** Travail à réaliser **
Pouvez-vous présenter sous forme de liste JSON de chaînes les lignes ci-dessous qui vont de celle contenant "Screen dimensions: 583x314" jusqu'à celle contenant "(x=49, y=490)", ces deux lignes comprises ? Mettez une chaîne par ligne et laissez de côté les lignes vides.

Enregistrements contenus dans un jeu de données
▬▬▬▬▬▬

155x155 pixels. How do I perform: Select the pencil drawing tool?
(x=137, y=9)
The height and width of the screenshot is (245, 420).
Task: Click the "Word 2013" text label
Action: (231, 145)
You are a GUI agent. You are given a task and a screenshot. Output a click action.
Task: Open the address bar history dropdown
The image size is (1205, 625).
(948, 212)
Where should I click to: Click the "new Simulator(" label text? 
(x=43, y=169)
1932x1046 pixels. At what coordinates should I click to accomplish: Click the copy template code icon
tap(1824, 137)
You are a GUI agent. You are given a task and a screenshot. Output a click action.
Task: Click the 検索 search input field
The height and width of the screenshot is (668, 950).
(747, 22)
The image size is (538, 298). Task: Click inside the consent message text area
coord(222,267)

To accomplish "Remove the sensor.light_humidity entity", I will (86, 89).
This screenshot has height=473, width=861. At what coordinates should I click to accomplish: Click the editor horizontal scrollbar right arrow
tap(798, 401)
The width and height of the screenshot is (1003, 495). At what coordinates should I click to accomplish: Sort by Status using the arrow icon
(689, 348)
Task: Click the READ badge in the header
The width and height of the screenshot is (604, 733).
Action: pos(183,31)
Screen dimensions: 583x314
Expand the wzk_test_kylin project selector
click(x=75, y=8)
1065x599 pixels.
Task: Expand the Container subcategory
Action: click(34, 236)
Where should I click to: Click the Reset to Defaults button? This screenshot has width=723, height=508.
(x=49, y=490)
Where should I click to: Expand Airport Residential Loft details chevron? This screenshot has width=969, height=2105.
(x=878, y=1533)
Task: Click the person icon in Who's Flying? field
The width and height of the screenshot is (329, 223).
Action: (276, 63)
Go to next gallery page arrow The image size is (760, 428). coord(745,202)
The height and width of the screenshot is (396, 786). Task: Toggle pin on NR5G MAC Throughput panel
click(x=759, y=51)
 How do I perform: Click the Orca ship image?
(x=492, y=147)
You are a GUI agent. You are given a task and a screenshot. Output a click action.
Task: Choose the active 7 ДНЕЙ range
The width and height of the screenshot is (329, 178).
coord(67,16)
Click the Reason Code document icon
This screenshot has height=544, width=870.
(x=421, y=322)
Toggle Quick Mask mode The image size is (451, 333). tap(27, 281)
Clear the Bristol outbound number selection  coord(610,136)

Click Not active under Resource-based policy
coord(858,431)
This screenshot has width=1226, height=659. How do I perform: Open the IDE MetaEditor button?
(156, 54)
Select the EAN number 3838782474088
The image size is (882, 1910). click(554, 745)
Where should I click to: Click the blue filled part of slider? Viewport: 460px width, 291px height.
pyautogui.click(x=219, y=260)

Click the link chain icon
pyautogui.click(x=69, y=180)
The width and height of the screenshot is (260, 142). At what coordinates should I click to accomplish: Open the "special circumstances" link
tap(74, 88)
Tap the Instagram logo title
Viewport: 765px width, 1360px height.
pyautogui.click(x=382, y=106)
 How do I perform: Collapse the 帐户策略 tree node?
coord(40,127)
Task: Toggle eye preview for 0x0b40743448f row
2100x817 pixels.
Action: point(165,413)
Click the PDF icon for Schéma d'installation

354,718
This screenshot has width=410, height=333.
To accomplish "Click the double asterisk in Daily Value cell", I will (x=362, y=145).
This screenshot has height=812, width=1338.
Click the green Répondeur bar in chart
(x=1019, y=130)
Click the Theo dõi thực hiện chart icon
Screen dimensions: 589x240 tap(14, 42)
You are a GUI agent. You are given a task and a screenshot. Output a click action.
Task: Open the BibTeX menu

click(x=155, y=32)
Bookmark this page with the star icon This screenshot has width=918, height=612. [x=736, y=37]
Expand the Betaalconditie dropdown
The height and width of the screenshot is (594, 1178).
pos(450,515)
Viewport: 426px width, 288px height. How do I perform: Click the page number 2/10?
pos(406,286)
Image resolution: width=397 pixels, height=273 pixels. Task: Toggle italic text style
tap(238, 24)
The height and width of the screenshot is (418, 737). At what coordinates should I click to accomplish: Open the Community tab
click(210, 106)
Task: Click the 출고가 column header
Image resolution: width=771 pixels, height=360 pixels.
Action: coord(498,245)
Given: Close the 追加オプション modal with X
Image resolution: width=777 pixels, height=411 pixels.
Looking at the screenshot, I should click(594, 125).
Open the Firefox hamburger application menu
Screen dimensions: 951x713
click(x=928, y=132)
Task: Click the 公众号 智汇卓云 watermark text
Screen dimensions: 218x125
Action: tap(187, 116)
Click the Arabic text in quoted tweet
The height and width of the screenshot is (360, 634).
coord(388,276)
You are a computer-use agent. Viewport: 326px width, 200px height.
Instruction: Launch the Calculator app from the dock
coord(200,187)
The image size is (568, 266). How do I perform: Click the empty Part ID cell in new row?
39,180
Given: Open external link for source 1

▬▬▬▬▬▬

** Solution **
[
  "Screen dimensions: 583x314",
  "Expand the wzk_test_kylin project selector",
  "click(x=75, y=8)",
  "1065x599 pixels.",
  "Task: Expand the Container subcategory",
  "Action: click(34, 236)",
  "Where should I click to: Click the Reset to Defaults button? This screenshot has width=723, height=508.",
  "(x=49, y=490)"
]